FSLLRY-NH2 improves neurological outcome after cardiac arrest in rats

Abstract

AIM: To evaluate the effect of FSLLRY-NH2, a protease-activated receptor 2 (PAR2) inhibitor, on neurocognitive impairment and hippocampal neuronal degeneration in the setting of asphyxial cardiac arrest (ACA)-induced global cerebral ischemia (GCI) in rats. MATERIAL and METHODS: A total of 43 Sprague-Dawley male rats were used. Shams and rats resuscitated from 9 minutes of ACA were randomized to two separate experiments including time course and short-term neurological outcomes.
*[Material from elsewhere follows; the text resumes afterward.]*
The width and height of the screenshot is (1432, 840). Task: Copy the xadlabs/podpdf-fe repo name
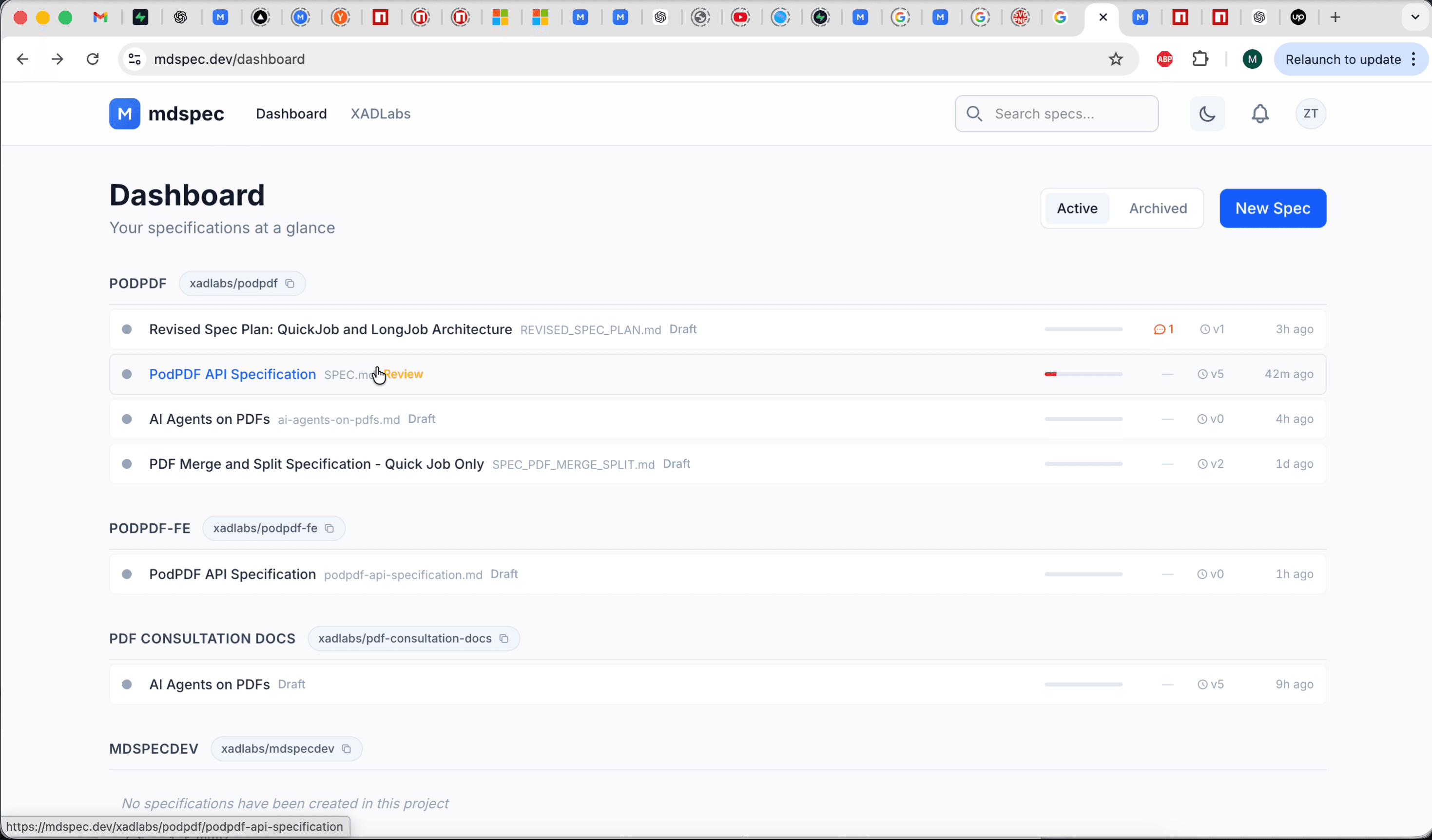coord(329,528)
FSLLRY-NH2 (50 microgram [mu g] per rat) was administered intranasally at 1 hour postresuscitation. Neurological function and hippocampal neuronal degeneration were evaluated after ACA. RESULTS: Significant neurological function decline and hippocampal neuron degeneration were observed in ACA animals as compared with the shams. Treatment with FSLLRY-NH2 significantly improved neurological outcome and reduced the number of degenerating hippocampal neurons after ACA. CONCLUSION: Targeting PAR2 may be a novel therapeutic approach in the management of neurological dysfunction after cardiac arrest-associated ischemic injury.